Action item
The lines from the one containing "The height and" through the last one in the data: please copy those exactly, and only those, without the pictures.

Data shown

- - -

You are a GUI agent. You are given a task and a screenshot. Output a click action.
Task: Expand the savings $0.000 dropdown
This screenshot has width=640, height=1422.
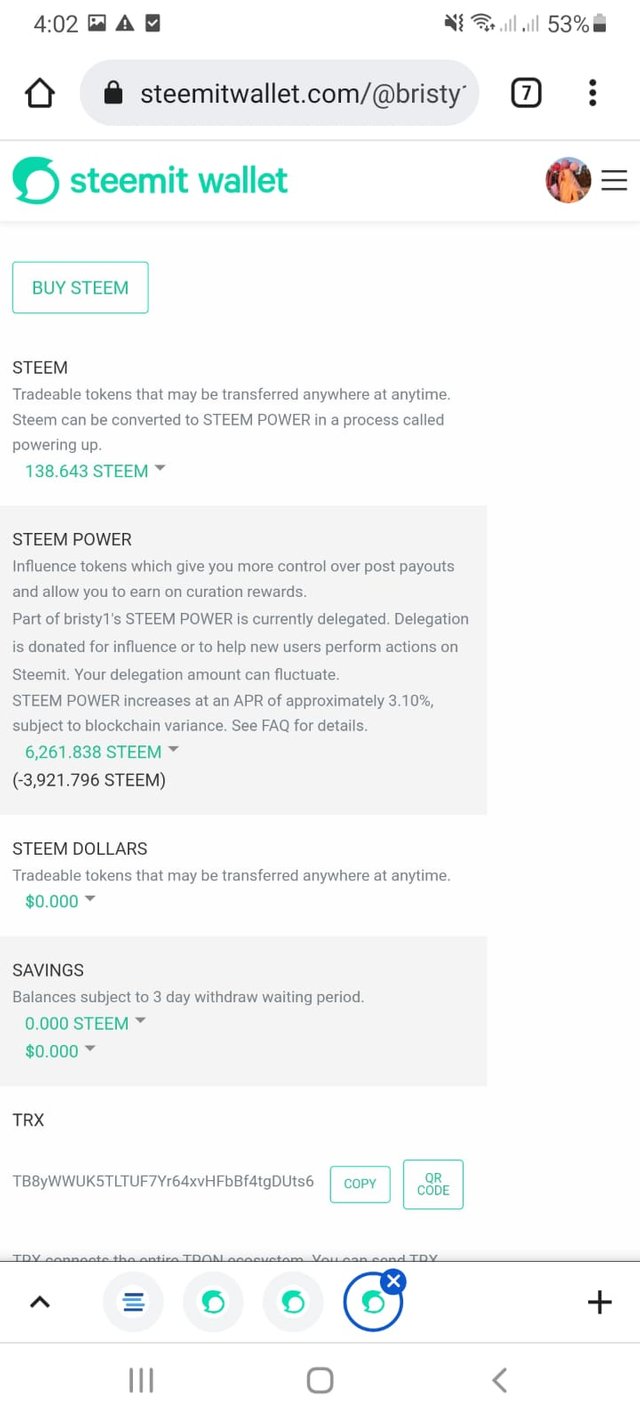60,1051
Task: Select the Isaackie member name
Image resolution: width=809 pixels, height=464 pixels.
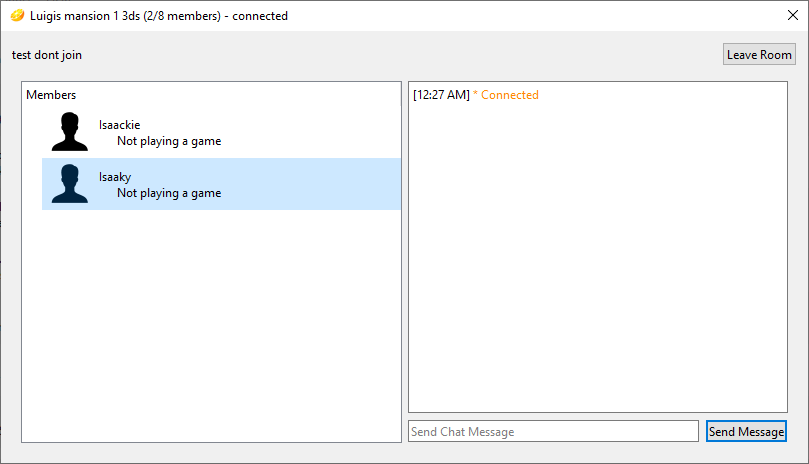Action: point(119,125)
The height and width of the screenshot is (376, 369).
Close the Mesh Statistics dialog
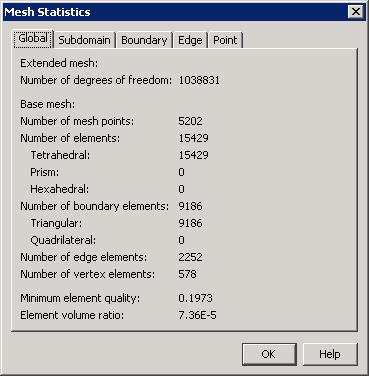tap(356, 12)
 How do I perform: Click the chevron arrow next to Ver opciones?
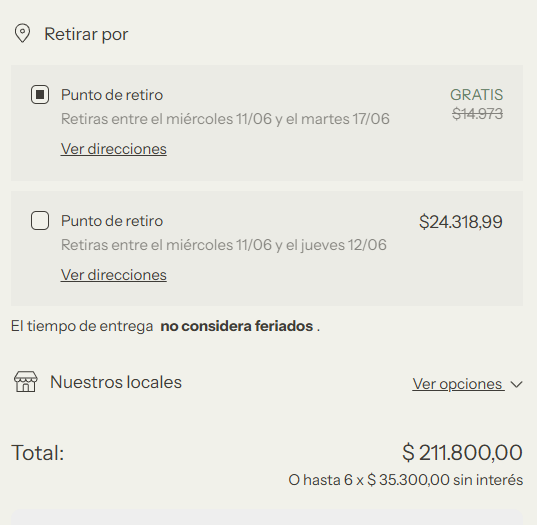coord(516,385)
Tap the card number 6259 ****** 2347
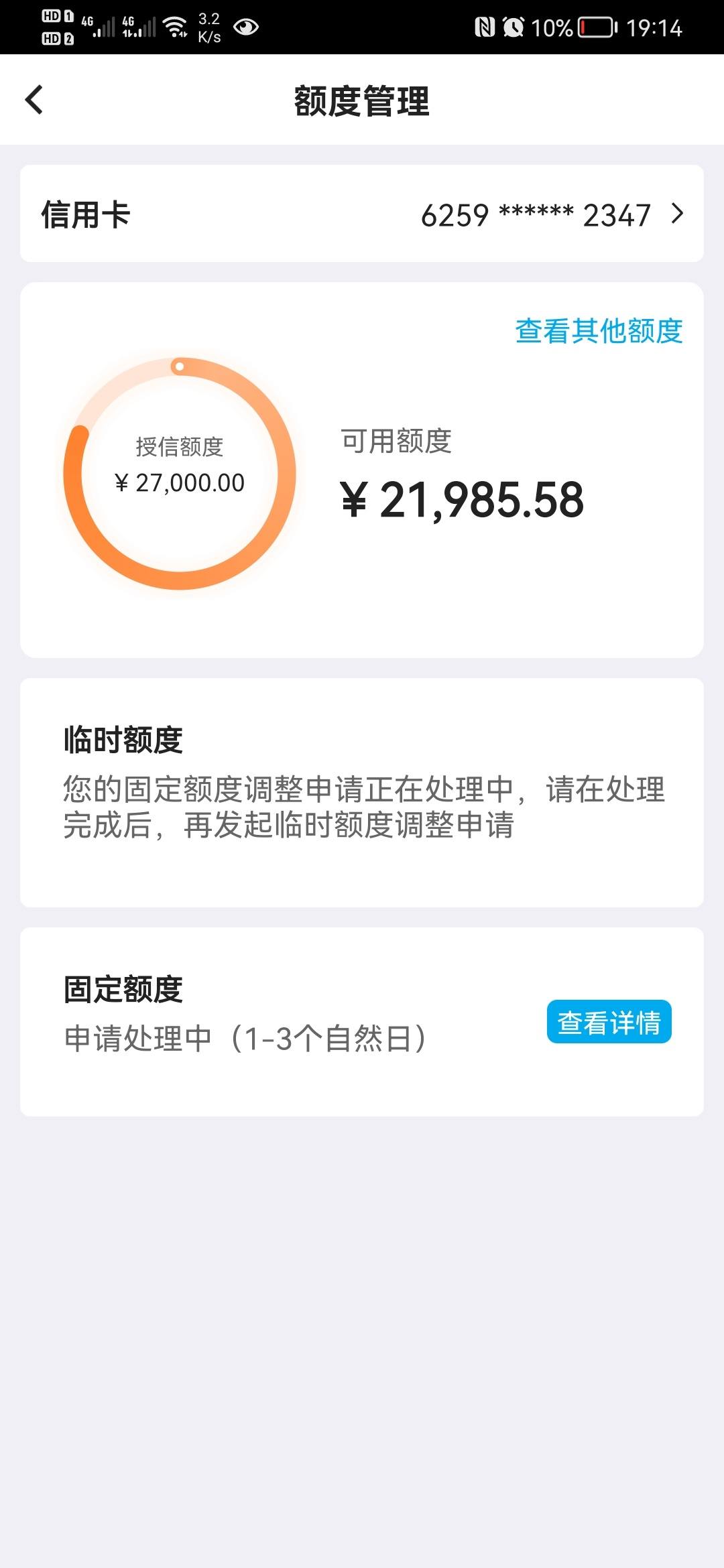This screenshot has height=1568, width=724. point(536,215)

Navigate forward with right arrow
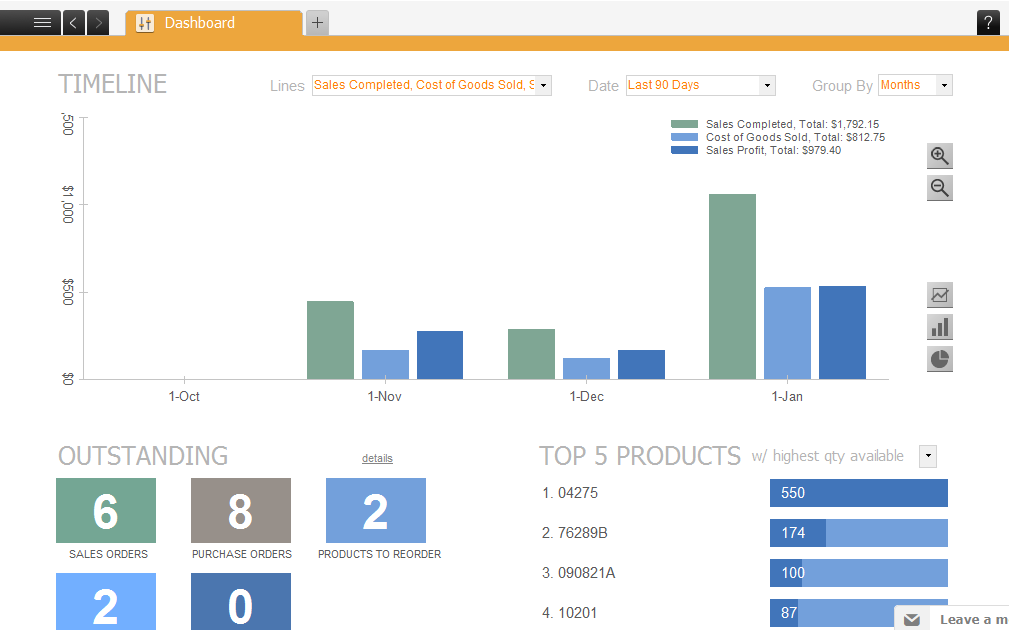click(x=98, y=22)
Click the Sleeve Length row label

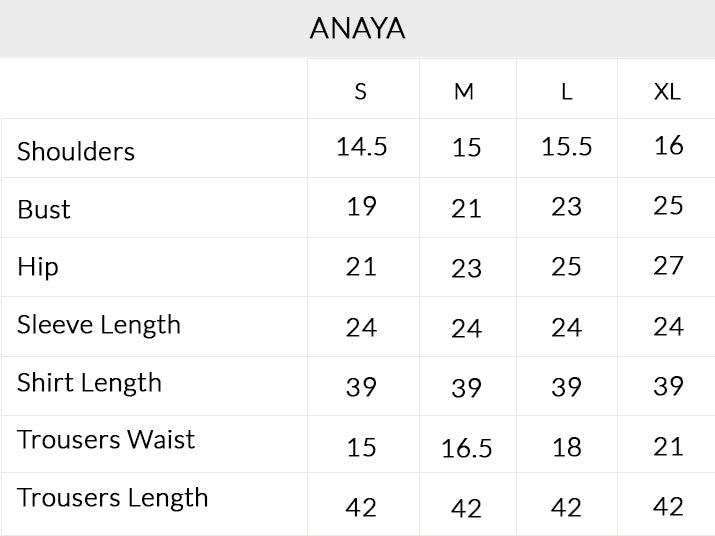[x=99, y=325]
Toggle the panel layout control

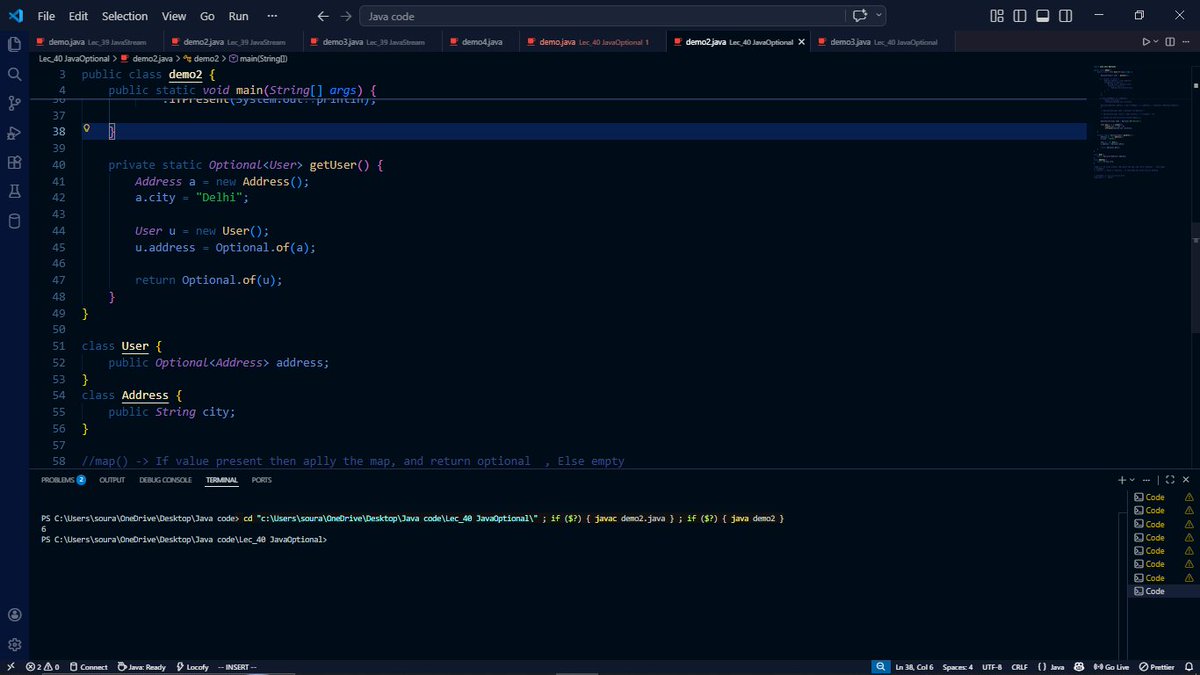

- - -

Output for this exercise
The height and width of the screenshot is (376, 369).
Close the Mesh Statistics dialog
tap(356, 12)
 How do I perform: Click the chevron arrow next to Ver opciones?
coord(516,385)
Tap the card number 6259 ****** 2347
This screenshot has height=1568, width=724. point(536,215)

Navigate forward with right arrow
click(x=98, y=22)
Click the Sleeve Length row label

[x=99, y=325]
Toggle the panel layout control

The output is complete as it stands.